California lawmakers recently introduced AB 1940 (Calderon), a bill that would explicitly add perimenopause, menopause, post-menopause, and related medical conditions to the definition of “sex” under the California Fair Employment and Housing Act (FEHA).
Although FEHA already protects against sex discrimination and covers pregnancy- and childbirth-related conditions, AB 1940 would make menopause-related conditions unmistakably part of that framework. If enacted, the message to employers is clear: menopause-related workplace issues will be treated as protected-status matters under FEHA.
The Key Provisions
AB 1940 would:
- Amend Government Code section 12926
The bill adds perimenopause, menopause, post-menopause, and related medical conditions to FEHA’s definition of “sex.” That means adverse action, harassment, or failure to accommodate related to menopause symptoms could trigger sex discrimination claims.
- Require a poster update by July 1, 2027
The Civil Rights Department (CRD) would be required to update its discrimination poster to notify employees of rights and protections related to menopause.
- Mandate statewide outreach and education
The Governor’s Office of Service and Community Engagement would be required to conduct multilingual, culturally competent public education campaigns about menopause-related workplace rights, including accommodations, medical leave, disability protections, and anti-retaliation provisions.
So What?
Even before this bill, menopause-related symptoms could fall under disability law depending on severity. AB 1940 simply removes any ambiguity and puts menopause squarely in the “sex discrimination” category.

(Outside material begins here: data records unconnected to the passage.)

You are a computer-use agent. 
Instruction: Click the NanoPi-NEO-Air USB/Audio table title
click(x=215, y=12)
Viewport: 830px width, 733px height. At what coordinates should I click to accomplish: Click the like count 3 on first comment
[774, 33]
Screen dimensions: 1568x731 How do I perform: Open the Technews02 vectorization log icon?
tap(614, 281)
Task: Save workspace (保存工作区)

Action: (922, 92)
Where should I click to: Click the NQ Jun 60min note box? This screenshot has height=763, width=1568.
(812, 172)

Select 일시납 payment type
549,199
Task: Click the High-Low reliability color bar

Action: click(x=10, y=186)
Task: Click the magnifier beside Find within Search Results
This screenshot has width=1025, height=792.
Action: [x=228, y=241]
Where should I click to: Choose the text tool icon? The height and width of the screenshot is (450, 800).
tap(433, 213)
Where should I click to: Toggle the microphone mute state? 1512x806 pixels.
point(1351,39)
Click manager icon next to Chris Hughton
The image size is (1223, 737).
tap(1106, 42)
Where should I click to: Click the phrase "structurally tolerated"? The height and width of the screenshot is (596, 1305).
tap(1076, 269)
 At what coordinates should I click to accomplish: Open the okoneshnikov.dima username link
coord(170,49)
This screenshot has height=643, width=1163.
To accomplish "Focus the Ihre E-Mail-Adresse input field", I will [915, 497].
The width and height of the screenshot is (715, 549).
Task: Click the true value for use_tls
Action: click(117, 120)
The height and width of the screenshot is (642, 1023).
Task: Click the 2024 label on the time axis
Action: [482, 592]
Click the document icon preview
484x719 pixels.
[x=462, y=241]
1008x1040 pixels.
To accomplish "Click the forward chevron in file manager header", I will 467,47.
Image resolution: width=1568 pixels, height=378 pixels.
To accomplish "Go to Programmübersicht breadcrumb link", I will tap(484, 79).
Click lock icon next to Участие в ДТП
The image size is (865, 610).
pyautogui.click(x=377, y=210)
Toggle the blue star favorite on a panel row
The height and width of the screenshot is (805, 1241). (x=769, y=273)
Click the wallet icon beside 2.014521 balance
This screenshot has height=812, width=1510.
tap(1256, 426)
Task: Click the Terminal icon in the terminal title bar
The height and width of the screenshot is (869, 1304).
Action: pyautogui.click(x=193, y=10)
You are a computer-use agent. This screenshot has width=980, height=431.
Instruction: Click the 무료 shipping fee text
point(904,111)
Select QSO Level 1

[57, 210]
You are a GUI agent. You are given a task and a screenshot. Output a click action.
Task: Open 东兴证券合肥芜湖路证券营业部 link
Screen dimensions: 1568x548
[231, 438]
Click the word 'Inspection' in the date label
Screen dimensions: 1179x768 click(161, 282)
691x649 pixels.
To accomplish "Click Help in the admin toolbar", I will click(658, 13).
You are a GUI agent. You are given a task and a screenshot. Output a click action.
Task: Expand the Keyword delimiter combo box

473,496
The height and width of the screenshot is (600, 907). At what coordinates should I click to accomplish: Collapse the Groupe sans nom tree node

That matters because common workplace scenarios can quickly become risk points:
- A strong performer begins experiencing brain fog, fatigue, anxiety, migraines, or sleep disruption
- Attendance becomes inconsistent
- A manager makes an age- or hormone-related comments
- An employee requests schedule flexibility, remote work, cooling accommodations, or additional breaks
- Performance counseling begins before HR evaluates whether a medical condition is involved
Once menopause is expressly tied to “sex,” stray comments, delayed accommodations, or inconsistent handling could support discrimination, harassment, and/or retaliation claims.
What Should Employers Do Now?
Train leaders on appropriate responses. Leaders should not comment on age, hormones, or menopause — even casually. If an employee raises medical symptoms, supervisors should pause and involve HR rather than push forward with discipline.
Strengthen your interactive process. Common menopause-related accommodations may include temperature adjustments, schedule modifications, intermittent leave, or remote work flexibility. Treat these requests the same way as any FEHA accommodation request: engage promptly, document the dialogue, assess essential functions, and evaluate reasonable options.
Review attendance and performance systems. Rigid point systems or aggressive productivity metrics can create exposure if there is no structured exception process for protected leave or disability-related absences.
Address workplace culture. The larger risk often is not the accommodation itself, but coworker reactions or leader bias. Harassment or subtle exclusion tied to age or menopause-related stereotypes could create liability under a sex-based theory.
The Bottom Line
AB 1940 reflects a broader trend toward making menopause a visible workplace compliance issue. If it passes, enforcement agencies and employees will have clearer statutory language to rely on.
The smart move is proactive: train your leaders, tighten your interactive process, and ensure menopause-related issues are handled with the same rigor as pregnancy and other protected medical conditions.
Prevention is always far less expensive than defense.